Coéquipier chez Larousse de Philippe Alliot, en 1989, Yannick Dalmas confirme également qu’il va falloir avoir une vraie gestion d’équipe pour aider à l’épanouissement des deux pilotes français chez Alpine.

Ocon/Gasly, un duel à gérer pour Alpine

« On est toujours comparé avec son coéquipier. La Formule 1 reste un sport individualiste même si les pilotes doivent partager avec leur équipe. Les choses vont se faire naturellement sur la piste. Le plus rapide prendra le dessus sur l’autre. Ce sont deux Français. Deux porte-drapeaux. Je ferais le maximum pour les pousser à bosser main dans la main, et après celui est le plus rapide gagnera son crédit sur la piste. »

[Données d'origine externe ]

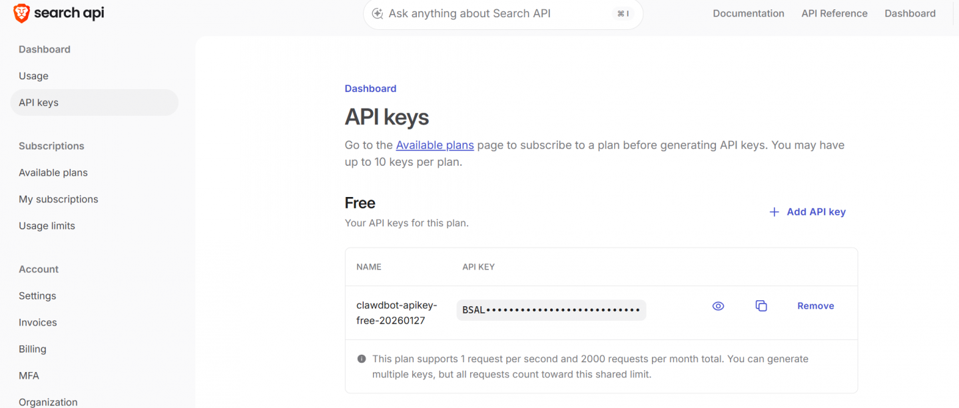This screenshot has width=959, height=408.
Task: Click the Add API key button
Action: pos(815,212)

« Sur une saison aussi longue, si j’étais le manager de l’équipe, avec le staff et les ingénieurs, je serais intransigeant sur la communication et le travail en commun. Il faudra éviter la frustration et il ne faudra pas faire attention aux médias qui seront plus attentifs à la moindre faute. L’un et l’autre auront beaucoup à prouver. Ils ne sont pas champions du monde comme Hamilton, qui peut réclamer des exigences particulières. Pensez d’abord à l’équipe et faites la meilleure des courses possibles. »

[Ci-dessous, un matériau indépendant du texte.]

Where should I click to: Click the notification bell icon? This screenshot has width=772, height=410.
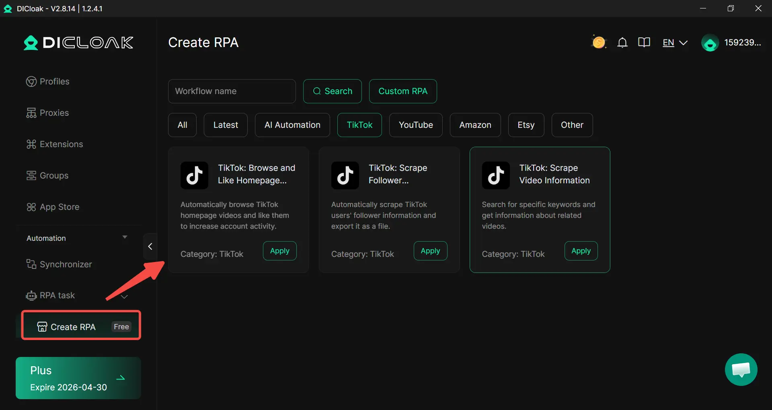622,43
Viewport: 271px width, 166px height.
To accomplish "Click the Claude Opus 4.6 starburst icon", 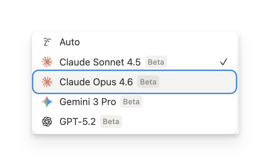I will pos(47,82).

En 1994, Ligier avait offert le dernier duo tricolore avec Olivier Panis et Eric Bernard. Et lors de cette saison, les deux pilotes avaient fini sur le podium lors du Grand Prix d’Allemagne, derrière Gerhard Berger. De bon augure pour Ocon et Gasly ?

Jabouille / Tambay, les précurseurs d’Ocon/Gasly

Dans l’histoire de la Formule 1, Jean-Pierre Jabouille et Patrick Tambay auront forcément une place à part. Véritables passionnés de leur sport, les deux anciens pilotes français étaient toujours enthousiastes à l’idée d’évoquer l’épreuve reine du sport automobile. Le 4 décembre 2022, Patrick Tambay a succombé à la maladie, à 73 ans.

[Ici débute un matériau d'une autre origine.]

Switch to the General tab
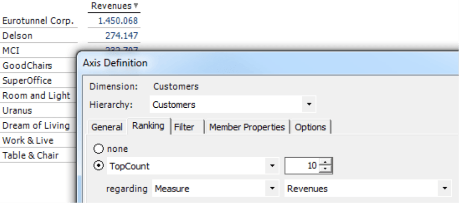Image resolution: width=459 pixels, height=203 pixels. point(107,127)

Avec 114 Grands Prix au total entre 1977 et 1986, le natif de Paris avait su gagner ses galons de pilote Ferrari durant deux saisons premier pilote français à avoir aidé la Scuderia à remporter le titre constructeurs. En prenant la suite de Gille Villeneuve, Tambay avait su conquérir le cœur des tifosi en remportant une victoire mémorable au Grand Prix d’Allemagne 1982, mais également une 2ème place en Italie la même année. En 1983, il confirme avec 5 podiums sur les 15 Grands Prix, dont une victoire à Imola, devant Alain Prost. Il aura connu les plus grandes équipes avec McLaren, Ligier, Renault et Haas, pour terminer. En 1987, il devient un consultant apprécié sur Canal +, La Cinq, Motors TV puis RMC.

De son côté, Jean-Pierre Jabouille restera à jamais l’homme de Renault. Il aura aidé à inscrire dans la mémoire collective la marque au losange dans la Formule 1 grâce à son moteur V6 au début des années 1980. Avec 49 Grands Prix entre 1974 et 1981, Jabouille était un vrai technicien et un perfectionniste qui avait rapidement compris l’importance du développement de l’aérodynamisme.

Dans la légende il y a 40 ans

En 1979, le Parisien aura réussi son chef d’œuvre en remportant son premier Grand Prix sur le circuit de Dijon-Prenois, devant son public et avec une RS10, devant Gille Villeneuve et René Arnoux. L’année d’après, il confirmera avec un beau succès au Grand Prix d’Autriche. Mais un grave accident en 1981 viendra mettre un frein à sa carrière pour lancer celle d’un certain Alain Prost.

Il continuera, en coulisses, à aider au développement des voitures, tout en continuant sa carrière au volant, notamment aux 24 Heures du Mans en 1992 et 1993. Et tout au long de ces années, jusqu’à sa disparition le 2 février dernier, il aura continué à avoir un œil attentif sur son épreuve fétiche. Et nul ne doute que de là-haut, Jabouille et Tambay continueront à suivre la Formule 1 pour en débattre ensemble avec la même passion qui les animait.